Kirkus Reviews QR Code
WHALESONG by Robert Siegel

WHALESONG

By

Pub Date: Sept. 1st, 1981
Publisher: Crossway Books (9825 West Roosevelt Rd., Westchester, IL 60153)

More an animated Save-the-Whales pamphlet than a novel, this short book is the autobiography of Hruna the humpback whale. Hruna recalls his early times, snug between his mother's long white flippers, listening to her whalesong (""Sometimes it reduced me to tears--I don't know why. The big oily drops fuzzed my vision. . .""). He remembers being taken by his father to meet Hralekana the Great Whale, who tells ""the Story"" of the sea (which leads up to a diatribe on man's hunting of whales). And he recounts his Lonely Cruise--""a trip which every whale takes at the beginning of adulthood"" and which includes a brush with whalers, a beatific moment with the Whale of Light, friendship with ""pert"" Ala the albatross, the taking of ""the Plunge,"" and a glimpse of one of man's cities (""any creature that fouled its own waters surely wouldn't live long in the ocean"").

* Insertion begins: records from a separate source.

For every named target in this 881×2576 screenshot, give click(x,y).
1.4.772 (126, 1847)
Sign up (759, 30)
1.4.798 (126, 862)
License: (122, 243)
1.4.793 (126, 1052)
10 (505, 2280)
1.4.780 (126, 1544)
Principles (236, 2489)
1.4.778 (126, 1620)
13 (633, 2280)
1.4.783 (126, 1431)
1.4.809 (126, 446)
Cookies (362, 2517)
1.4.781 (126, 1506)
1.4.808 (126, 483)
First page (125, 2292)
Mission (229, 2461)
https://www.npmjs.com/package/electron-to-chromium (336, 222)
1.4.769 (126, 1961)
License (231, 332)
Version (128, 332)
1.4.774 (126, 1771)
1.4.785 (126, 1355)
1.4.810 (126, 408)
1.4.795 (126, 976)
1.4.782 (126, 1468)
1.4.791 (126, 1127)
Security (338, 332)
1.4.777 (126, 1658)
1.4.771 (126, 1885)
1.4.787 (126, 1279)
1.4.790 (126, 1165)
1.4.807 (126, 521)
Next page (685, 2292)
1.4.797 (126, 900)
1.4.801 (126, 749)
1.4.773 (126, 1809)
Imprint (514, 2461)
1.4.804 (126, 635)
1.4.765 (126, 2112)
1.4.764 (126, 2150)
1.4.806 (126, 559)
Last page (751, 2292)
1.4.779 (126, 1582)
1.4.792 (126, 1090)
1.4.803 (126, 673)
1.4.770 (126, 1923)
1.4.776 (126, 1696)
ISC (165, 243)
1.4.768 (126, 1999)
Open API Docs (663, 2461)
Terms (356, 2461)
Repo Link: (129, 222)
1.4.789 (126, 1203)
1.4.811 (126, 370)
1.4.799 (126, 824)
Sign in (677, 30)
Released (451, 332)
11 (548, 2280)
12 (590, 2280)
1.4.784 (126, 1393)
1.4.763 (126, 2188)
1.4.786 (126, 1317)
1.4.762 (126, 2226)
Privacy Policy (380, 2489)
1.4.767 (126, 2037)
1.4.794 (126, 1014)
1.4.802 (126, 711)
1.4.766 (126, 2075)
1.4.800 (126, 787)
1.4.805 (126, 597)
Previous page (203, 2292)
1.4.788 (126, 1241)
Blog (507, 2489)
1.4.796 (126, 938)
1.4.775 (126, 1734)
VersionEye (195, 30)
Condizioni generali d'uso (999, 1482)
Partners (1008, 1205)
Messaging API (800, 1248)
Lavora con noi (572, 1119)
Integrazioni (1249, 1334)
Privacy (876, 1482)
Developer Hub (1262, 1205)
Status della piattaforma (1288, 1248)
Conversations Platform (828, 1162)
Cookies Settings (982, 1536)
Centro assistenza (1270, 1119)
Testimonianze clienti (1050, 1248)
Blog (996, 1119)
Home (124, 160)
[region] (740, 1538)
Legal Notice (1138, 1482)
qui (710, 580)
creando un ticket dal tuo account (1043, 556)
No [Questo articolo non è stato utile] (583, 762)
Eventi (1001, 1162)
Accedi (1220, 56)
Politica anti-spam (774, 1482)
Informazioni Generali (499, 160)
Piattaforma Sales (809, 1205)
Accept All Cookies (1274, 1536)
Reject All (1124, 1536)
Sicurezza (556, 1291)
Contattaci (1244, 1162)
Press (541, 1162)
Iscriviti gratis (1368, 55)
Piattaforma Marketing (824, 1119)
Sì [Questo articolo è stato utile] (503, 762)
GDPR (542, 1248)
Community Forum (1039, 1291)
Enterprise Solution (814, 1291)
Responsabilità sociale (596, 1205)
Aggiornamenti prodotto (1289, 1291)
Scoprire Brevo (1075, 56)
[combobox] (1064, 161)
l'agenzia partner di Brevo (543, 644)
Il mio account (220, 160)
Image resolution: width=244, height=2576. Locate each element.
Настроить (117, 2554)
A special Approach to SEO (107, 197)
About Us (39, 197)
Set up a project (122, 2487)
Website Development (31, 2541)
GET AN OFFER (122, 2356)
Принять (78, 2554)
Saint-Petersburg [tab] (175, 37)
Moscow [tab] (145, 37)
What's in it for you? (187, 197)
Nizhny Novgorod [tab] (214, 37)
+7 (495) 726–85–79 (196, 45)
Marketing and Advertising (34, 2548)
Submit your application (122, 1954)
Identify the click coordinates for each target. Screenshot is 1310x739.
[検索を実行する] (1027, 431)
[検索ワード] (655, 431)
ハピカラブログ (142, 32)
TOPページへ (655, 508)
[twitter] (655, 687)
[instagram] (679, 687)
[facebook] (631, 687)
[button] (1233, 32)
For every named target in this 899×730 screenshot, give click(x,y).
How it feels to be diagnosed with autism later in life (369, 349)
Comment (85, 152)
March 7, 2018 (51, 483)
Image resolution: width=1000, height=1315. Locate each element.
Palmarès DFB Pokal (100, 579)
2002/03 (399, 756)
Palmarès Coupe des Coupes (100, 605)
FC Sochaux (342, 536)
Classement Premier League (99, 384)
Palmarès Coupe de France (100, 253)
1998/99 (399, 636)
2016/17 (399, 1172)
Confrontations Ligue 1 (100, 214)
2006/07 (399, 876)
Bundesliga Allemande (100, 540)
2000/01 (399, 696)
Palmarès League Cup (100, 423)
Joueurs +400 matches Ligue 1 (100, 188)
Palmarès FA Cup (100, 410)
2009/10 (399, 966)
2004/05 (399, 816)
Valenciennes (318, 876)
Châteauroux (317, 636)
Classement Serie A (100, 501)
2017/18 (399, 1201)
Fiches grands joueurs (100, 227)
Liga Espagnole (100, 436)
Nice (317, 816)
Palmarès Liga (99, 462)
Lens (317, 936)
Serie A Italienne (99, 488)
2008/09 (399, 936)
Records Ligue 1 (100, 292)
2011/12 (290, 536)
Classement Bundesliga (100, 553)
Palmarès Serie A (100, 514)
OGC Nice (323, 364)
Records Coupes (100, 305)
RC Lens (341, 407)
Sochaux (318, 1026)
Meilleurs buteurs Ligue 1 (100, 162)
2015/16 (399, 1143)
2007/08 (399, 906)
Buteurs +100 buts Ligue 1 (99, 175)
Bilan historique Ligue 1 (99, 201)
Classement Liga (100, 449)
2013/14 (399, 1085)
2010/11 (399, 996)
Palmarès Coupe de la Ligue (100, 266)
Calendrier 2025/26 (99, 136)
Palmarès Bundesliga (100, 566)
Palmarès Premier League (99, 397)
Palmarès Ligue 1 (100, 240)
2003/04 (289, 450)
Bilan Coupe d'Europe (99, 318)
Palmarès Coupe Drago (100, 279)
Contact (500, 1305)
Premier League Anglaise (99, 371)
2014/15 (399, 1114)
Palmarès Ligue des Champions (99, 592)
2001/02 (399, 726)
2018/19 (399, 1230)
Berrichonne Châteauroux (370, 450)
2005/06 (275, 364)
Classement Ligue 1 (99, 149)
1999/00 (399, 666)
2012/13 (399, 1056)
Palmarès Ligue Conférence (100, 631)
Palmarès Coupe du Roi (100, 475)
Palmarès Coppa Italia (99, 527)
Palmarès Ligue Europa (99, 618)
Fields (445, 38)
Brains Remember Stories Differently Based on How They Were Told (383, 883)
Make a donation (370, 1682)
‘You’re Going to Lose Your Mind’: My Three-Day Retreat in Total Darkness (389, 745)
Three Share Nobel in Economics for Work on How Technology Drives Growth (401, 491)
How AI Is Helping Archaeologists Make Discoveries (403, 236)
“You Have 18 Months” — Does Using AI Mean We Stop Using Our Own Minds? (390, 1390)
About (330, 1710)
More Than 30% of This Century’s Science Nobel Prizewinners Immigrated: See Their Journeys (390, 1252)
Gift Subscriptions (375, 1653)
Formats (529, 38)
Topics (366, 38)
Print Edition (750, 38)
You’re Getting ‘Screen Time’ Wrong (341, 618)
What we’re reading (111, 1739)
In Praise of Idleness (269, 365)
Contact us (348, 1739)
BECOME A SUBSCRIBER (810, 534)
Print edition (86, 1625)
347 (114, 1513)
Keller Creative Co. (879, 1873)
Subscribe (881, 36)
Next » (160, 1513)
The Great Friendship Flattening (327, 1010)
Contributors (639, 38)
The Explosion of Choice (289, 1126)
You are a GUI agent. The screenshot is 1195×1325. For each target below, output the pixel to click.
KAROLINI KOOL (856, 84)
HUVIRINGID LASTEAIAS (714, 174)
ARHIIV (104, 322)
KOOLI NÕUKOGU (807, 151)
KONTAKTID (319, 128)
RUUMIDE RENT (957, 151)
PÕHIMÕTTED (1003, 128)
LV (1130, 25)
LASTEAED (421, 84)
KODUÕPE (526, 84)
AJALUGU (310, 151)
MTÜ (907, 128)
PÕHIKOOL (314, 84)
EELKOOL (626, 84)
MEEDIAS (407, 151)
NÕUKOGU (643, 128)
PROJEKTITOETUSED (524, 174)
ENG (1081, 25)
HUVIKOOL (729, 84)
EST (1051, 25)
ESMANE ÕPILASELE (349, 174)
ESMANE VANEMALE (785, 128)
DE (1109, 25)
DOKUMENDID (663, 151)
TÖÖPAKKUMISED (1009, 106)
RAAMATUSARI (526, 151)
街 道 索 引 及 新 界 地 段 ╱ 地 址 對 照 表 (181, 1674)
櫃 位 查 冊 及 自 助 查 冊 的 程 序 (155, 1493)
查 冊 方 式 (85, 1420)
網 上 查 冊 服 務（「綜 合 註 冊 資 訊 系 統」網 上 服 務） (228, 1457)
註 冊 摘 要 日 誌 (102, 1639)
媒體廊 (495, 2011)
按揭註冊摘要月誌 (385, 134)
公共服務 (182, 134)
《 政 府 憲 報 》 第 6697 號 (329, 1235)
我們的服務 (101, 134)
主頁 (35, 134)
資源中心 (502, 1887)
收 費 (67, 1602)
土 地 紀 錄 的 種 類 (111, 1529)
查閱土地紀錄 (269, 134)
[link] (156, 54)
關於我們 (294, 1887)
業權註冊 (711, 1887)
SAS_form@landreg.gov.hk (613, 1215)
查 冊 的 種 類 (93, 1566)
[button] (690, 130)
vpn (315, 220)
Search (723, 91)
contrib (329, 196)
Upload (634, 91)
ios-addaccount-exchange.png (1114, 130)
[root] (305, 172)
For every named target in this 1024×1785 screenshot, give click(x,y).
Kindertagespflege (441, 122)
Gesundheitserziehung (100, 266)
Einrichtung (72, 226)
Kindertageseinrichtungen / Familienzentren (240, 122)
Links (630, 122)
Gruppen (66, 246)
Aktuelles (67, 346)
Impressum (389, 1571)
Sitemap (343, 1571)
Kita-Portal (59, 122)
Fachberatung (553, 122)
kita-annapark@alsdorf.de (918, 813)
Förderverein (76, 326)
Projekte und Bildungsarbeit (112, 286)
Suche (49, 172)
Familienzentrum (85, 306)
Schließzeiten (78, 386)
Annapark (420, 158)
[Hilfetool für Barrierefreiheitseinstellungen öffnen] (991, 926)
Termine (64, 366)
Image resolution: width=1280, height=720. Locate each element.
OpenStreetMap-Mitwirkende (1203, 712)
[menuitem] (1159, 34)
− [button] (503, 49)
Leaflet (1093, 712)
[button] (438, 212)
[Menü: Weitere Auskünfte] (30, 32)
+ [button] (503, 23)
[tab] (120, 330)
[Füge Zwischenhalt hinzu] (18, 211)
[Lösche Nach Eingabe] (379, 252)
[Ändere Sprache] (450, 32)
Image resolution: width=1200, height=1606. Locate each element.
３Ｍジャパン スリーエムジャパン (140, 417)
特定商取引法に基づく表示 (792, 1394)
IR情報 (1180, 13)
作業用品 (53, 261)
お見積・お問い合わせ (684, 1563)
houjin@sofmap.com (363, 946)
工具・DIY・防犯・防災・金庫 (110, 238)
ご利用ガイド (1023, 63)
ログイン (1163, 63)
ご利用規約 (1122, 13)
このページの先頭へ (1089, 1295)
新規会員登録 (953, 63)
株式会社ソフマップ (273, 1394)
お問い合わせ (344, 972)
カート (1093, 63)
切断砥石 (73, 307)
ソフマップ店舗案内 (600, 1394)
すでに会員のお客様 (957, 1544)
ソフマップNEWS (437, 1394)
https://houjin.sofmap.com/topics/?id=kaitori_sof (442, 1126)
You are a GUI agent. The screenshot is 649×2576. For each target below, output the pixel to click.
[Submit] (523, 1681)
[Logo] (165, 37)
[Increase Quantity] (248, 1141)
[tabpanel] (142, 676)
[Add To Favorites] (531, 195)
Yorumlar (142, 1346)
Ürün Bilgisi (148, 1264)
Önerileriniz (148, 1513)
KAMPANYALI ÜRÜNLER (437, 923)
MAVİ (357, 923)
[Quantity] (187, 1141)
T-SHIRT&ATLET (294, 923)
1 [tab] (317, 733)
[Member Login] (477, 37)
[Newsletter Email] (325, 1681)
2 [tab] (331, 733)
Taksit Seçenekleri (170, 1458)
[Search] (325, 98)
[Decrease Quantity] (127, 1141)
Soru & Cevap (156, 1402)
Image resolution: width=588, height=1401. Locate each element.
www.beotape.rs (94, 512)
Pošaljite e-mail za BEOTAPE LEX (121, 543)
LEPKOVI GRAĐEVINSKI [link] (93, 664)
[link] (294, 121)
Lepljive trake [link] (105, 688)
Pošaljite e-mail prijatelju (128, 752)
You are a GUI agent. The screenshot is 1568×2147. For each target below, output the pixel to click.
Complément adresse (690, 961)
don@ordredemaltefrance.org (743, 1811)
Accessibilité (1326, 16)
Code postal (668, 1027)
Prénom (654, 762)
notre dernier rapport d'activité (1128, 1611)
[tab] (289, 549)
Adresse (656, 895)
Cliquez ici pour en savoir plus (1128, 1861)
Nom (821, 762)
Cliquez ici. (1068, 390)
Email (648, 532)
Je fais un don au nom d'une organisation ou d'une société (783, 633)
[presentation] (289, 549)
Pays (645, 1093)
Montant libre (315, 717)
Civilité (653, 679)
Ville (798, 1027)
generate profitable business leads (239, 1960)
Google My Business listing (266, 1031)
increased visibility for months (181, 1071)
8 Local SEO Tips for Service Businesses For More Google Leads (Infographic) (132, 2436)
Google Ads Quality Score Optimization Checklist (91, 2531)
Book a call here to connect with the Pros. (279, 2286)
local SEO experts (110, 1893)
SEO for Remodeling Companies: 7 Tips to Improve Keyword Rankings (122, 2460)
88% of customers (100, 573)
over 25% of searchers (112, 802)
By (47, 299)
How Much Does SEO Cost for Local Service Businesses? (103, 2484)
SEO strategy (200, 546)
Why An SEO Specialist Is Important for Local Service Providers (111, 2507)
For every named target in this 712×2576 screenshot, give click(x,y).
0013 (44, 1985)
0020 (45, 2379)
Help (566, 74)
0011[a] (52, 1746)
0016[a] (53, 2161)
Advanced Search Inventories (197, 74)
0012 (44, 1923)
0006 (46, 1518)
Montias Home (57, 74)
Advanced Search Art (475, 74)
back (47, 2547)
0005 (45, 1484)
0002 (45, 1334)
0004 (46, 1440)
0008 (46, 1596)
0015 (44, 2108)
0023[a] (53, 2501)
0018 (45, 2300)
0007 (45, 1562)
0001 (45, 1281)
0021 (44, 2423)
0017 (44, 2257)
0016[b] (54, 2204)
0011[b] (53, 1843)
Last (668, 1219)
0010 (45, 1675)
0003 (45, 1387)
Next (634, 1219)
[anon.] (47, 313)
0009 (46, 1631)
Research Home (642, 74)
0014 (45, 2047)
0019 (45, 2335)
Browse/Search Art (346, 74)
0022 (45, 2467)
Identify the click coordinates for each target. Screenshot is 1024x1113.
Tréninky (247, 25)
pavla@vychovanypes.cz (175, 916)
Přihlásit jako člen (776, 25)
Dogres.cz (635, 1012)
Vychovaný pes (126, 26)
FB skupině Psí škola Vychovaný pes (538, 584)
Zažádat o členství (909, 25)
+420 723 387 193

Then Hruna must rescue his childhood sweetheart Lewte--""Man the monster had trapped her""--and they marry as Hruna becomes leader of the pod. But finally there'll be yet another run-in with whalers, and the Great Whale will sacrifice himself to save the others. (""Hrakelana had died in agony and not one of us had moved a fluke to help him."") With limp, maudlin, pseudo-poetic prose and some unintentional laughs: worthy message, weak fiction.